Another Due Date Anniversary
Today, I could have been planning a fourth birthday party had I not miscarried the second time. I had loved this baby so much. I had a sinking suspicion I would miscarry from the beginning, as many of us do when we have miscarried before, so I tried to be as alive as possible with him for as long as possible. We went flying, even though it made me a little sick. We celebrated anniversaries and went to weddings and "played" with his cousin. I took weekly pregnancy pictures even though I would never post them because of infertility trauma, but they would be joyful memories just for me, Aaron, and our baby boy if he lived. He didn't. But I believed love, especially that kind of fierce, buoyant love I had for him in the face of my fear, was not wasted.
After my third loss at the end of April in 2018, I sometimes found myself believing that love was wasted after all. The senselessness of all of my loss seemed insurmountable at that time. And still, even with a living child, I struggle with due date anniversaries, especially as we have had more failed fertility treatments trying for more children. I listen to the advice of friends with three year olds and remember that I could have known this stuff already. I see a four-year-old playing at the playground and feel robbed of all the years I could not watch my four-year-old play. The feeling of love wasted is a lie because love continues connecting us to one another, even beyond the grave, but the feeling of love wasted also points to the persistence of loss. My friend Rev. Tiffany Patterson lost her daughter Josie, and she said once that she didn’t just loose an infant, but a one year old, and a two year old, and an eight year old. We have lost so many possibilities.

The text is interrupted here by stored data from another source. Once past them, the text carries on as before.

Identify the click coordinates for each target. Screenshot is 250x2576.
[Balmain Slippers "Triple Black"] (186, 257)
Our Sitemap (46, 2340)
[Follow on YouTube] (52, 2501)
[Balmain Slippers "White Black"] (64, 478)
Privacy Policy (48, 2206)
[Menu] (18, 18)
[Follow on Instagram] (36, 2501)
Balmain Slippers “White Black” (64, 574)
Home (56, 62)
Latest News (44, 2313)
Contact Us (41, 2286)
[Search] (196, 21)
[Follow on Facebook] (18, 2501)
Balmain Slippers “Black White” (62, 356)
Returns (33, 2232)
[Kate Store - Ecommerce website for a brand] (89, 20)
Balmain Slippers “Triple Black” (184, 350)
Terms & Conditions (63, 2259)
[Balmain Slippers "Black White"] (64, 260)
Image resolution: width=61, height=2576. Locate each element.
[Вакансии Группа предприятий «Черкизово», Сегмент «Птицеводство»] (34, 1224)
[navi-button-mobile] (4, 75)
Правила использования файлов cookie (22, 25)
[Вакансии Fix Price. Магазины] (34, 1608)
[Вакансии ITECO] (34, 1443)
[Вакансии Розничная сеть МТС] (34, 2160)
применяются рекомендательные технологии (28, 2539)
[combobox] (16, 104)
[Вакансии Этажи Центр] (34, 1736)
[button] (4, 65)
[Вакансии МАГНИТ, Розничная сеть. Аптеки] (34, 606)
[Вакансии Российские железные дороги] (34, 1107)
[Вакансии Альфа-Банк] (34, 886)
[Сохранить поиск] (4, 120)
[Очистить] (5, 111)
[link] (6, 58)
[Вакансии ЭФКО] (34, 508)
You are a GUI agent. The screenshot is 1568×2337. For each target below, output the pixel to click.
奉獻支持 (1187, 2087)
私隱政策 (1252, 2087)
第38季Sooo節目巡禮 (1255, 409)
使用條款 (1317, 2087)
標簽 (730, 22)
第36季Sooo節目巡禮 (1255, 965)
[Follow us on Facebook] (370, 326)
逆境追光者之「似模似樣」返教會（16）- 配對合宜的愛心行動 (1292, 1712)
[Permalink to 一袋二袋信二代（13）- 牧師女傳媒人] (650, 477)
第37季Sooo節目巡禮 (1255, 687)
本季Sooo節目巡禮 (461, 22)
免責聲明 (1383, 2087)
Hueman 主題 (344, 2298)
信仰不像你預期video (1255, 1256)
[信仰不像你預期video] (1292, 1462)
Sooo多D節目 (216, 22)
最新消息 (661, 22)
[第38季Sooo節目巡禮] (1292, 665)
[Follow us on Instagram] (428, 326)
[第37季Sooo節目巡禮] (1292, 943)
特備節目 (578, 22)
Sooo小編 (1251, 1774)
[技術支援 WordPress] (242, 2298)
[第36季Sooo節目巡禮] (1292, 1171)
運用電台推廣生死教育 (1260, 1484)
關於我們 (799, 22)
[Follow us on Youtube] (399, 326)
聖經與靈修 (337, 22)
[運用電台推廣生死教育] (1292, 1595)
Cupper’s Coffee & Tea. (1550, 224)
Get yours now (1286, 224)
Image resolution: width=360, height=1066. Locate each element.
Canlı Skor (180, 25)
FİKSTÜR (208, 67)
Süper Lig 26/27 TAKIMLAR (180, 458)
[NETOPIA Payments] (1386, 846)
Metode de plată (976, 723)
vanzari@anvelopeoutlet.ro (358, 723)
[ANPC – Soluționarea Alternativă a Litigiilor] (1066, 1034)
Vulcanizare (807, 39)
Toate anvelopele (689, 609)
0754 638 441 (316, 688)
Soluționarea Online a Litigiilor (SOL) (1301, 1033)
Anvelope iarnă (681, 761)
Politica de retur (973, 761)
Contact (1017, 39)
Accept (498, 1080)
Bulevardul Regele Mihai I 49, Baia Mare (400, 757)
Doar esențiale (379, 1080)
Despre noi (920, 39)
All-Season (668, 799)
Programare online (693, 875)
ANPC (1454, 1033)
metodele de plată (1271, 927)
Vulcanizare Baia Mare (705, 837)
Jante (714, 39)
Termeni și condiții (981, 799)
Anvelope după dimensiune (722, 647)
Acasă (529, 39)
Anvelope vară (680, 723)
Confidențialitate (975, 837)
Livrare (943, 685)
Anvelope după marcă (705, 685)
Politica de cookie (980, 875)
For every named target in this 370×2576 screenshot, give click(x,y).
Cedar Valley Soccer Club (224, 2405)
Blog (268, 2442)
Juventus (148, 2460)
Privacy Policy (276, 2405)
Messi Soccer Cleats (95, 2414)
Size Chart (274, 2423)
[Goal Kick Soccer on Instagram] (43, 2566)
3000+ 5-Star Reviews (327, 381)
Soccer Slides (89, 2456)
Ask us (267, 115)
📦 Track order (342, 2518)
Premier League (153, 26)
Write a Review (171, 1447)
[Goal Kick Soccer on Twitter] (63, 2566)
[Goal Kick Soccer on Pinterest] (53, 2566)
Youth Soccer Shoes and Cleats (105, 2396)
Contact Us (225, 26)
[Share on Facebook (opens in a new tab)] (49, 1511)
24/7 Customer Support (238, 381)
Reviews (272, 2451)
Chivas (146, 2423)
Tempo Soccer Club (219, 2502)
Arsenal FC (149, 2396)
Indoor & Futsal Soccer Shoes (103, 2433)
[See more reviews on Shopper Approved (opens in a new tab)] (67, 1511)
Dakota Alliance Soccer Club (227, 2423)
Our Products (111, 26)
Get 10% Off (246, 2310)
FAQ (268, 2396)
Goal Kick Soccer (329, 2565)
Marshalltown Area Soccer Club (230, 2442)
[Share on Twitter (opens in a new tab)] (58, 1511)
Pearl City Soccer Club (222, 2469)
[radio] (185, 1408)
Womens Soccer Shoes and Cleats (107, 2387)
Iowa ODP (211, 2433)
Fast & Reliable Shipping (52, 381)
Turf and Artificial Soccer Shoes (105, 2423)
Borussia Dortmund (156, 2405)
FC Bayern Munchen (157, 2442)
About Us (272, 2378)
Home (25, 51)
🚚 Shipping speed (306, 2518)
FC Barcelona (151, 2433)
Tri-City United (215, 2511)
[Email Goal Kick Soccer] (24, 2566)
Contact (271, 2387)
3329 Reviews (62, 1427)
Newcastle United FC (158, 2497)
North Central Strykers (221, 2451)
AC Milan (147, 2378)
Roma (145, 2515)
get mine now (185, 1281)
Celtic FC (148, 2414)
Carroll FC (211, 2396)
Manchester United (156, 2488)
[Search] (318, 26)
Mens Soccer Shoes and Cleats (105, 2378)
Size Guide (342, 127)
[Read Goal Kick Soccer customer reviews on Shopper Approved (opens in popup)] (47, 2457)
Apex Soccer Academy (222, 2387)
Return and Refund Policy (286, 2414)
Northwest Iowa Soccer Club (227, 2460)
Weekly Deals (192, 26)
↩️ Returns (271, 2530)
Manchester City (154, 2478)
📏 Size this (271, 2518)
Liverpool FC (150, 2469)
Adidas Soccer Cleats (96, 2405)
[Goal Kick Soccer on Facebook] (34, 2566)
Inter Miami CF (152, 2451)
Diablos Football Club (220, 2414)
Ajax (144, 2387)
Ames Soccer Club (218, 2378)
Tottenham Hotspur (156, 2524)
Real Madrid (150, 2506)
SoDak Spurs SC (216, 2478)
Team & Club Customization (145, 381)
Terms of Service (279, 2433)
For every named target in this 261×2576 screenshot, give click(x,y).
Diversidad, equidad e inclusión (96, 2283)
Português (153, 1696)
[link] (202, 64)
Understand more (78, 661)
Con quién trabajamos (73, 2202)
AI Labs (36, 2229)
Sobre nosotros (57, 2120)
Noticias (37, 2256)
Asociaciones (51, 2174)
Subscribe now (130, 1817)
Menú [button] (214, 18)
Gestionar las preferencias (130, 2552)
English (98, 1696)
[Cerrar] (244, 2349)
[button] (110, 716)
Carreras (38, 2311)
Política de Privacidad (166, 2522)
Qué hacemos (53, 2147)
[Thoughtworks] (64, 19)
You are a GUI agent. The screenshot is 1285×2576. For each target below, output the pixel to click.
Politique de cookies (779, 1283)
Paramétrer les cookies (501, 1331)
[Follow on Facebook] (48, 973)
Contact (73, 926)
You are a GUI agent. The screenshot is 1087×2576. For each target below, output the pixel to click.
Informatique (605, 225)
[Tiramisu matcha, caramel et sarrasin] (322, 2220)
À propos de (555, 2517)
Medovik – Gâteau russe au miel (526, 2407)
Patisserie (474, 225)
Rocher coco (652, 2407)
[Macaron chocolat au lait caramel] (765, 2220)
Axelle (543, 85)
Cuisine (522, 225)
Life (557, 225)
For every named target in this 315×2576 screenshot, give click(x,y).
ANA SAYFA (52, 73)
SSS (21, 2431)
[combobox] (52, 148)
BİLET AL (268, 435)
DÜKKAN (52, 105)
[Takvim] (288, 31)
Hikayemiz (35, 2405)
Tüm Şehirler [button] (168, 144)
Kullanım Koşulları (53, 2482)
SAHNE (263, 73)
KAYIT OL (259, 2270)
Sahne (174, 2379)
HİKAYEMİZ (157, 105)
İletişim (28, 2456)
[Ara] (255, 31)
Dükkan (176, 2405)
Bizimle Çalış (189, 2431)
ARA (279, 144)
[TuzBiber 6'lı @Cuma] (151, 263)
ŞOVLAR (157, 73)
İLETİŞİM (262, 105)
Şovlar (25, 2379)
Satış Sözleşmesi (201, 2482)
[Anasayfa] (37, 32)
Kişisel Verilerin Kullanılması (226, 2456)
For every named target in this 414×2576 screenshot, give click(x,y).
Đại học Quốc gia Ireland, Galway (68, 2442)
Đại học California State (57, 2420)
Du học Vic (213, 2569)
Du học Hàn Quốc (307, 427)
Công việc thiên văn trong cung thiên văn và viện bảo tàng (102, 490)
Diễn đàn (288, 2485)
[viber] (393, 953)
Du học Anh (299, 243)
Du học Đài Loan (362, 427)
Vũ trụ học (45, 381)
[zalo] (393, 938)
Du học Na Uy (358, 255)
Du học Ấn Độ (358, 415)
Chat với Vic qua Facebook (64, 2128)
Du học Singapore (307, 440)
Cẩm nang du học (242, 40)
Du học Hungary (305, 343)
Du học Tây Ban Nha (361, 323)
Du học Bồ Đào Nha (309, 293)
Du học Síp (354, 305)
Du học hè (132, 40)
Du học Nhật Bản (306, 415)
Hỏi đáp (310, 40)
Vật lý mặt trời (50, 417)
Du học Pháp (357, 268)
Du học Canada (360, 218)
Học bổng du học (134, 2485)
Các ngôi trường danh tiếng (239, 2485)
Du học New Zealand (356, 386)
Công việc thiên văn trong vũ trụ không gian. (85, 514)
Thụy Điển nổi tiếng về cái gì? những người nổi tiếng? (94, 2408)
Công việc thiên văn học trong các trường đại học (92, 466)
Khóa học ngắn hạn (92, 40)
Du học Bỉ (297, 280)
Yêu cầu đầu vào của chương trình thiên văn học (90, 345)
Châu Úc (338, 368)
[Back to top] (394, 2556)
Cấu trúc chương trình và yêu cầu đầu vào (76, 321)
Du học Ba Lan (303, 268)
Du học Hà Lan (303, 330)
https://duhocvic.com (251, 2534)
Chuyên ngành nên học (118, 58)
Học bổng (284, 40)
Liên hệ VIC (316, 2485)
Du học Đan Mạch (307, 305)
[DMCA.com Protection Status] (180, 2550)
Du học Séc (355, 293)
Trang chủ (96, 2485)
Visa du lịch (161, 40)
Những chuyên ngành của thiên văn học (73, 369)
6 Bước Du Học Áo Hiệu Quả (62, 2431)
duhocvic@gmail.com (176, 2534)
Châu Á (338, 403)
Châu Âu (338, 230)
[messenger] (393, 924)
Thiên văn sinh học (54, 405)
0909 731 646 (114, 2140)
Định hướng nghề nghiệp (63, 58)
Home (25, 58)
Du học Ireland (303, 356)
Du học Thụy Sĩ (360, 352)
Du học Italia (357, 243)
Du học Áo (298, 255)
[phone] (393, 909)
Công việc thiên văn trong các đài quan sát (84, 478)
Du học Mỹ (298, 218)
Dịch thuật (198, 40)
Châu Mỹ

I recognize that loss, but today I will keep loving fiercely, buoyantly. Today, on this due date for a boy who did not live, I am celebrating a love so strong it traverses alternate worlds, letting us wonder what he would have been like if he had lived. Last year on this day, I thought I saw him for a moment with his living brother, both blond, both in love with their daddy. Today, we celebrate a love so strong that it connects us to a baby whose features we never got to see. This love wonders and remembers. This love prompts us to eat cake (of course) and imagine. To love without regard for fear. Yes, we have lost so many possibilities. And there are still many possibilities available to us. So we are going to keep on loving.